You have control of the volume. I have yet had anyone that has put it above a respectable level.


----------



## Chris Dee (Nov 19, 2014)

I too have only had one person ask about Spotify. I tell them that the data usage on my phone would be too high if I used it so I just hand them the aux. cable and they are happy with that. Most user's are content with the aux. cable and they usually are using SoundCloud.


----------



## Actionjax (Oct 6, 2014)

Chris Dee said:


> I too have only had one person ask about Spotify. I tell them that the data usage on my phone would be too high if I used it so I just hand them the aux. cable and they are happy with that. Most user's are content with the aux. cable and they usually are using SoundCloud.


Honestly it is easier to work than them trying to get the Uber app to do it. Most people are confused and handing them the Aux is so much easier. Also gives people more choice to use their existing iTunes playlist or whatever existing media services they subscribe to.

Once I figure out if Uber is pushing clients to Spotify enabled drivers or not I will decide to go back to that option for the future. But right now I seem to get more rides with on.


----------



## Bill Feit (Aug 1, 2014)

I had my first Spotify client yesterday and she was brand new to Uber...she ordered ASSIST because she thought that meant she would get a driver who could answer her questions not help with wheelchair or other device.....WOW!! I do not have it enabled and will not as I want my bluetooth to function through my audio and I call about 75% of my clients because they are not at pick up...When is Uber going to do something about that??


----------



## UberInterested (Jan 5, 2015)

Why don't you just play Howard Stern and not give them the music option?


----------



## hermesyks (Jan 24, 2015)

Even if they request to play music tell them mit study shows that drivers who are distracted will get into an accident and you get easily distracted when music is playing. If they insist cancel the ride for your own safety. I personally underwent the study at mit labs in cambridge and simply refuse to play music.


----------



## grams777 (Jun 13, 2014)

Bill Feit said:


> I had my first Spotify client yesterday and she was brand new to Uber...she ordered ASSIST because she thought that meant she would get a driver who could answer her questions not help with wheelchair or other device.....WOW!! I do not have it enabled and will not as I want my bluetooth to function through my audio and I call about 75% of my clients because they are not at pick up...When is Uber going to do something about that??

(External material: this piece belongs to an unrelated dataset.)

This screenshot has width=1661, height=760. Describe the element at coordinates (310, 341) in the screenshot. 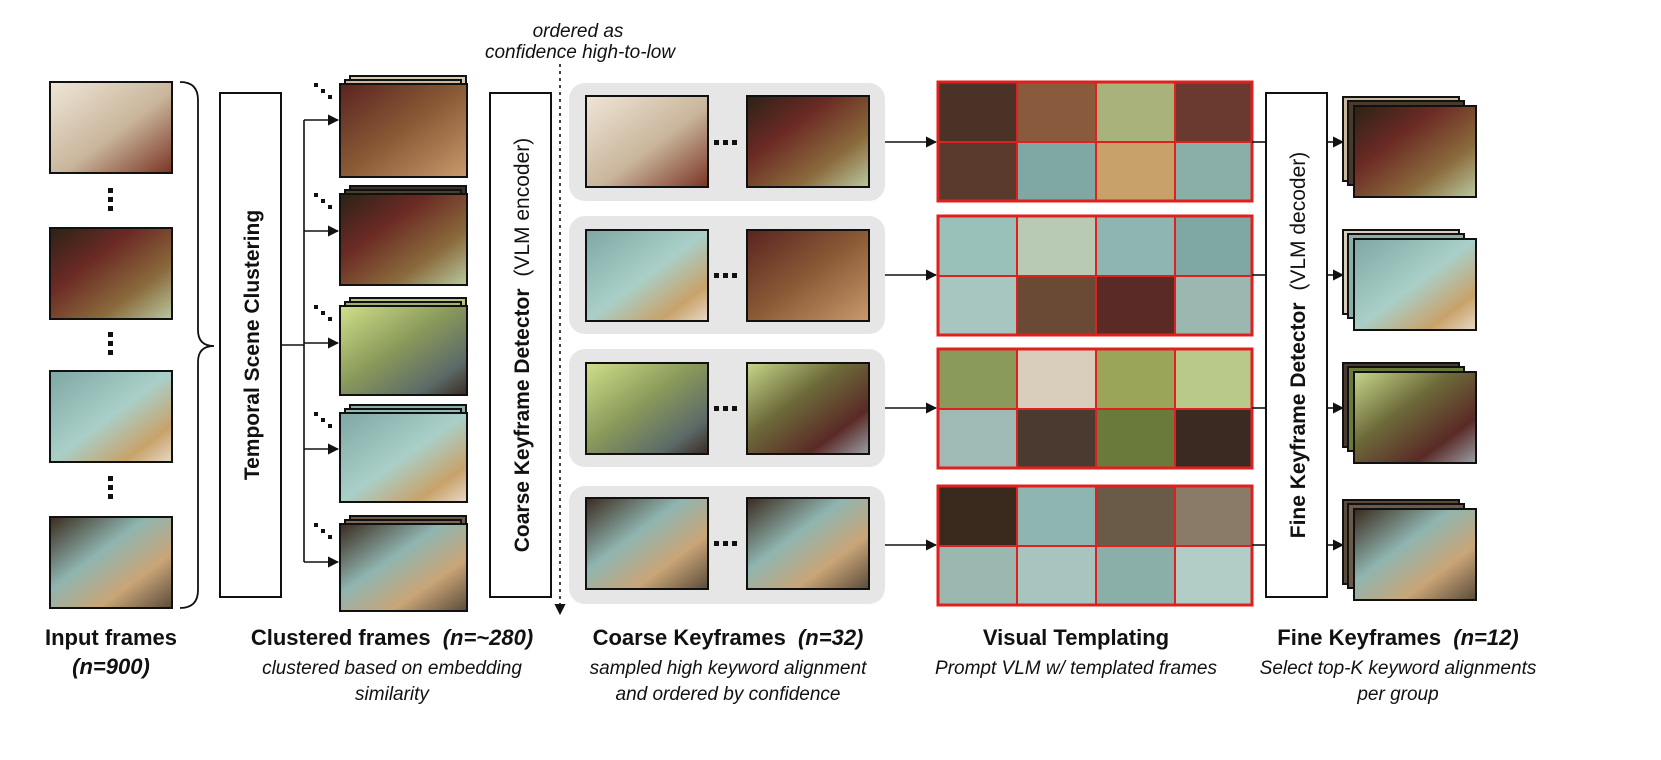

I see `cluster-arrows` at that location.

The spotify integration was about as well thought out as the glowstache on Lyft. It would be better to just have a simple music genre preference or simply say if the car has an aux cable. It's like they hung a picture with a sledgehammer and railroad tie. Way too much. On some of my repeat livery customers, I just note their music preference and tune it to a similar station or playlist ahead of time. It doesn't need to be any more complicated than that.


----------



## SeanP (Jan 22, 2015)

I drive a 2014 Rav4. It has an aux input. However, I don't enable the aux music streaming through Uber. I use my own iPhone, so I am concerned about the data usage. Uber hasn't mentioned this in their emails, but I assume streaming the rider's spotify music must go through my cellular data network. This would cause me to use too much data, so I don't enable the function. If any passengers ask I just say I left my aux cable at home (which i Did).


----------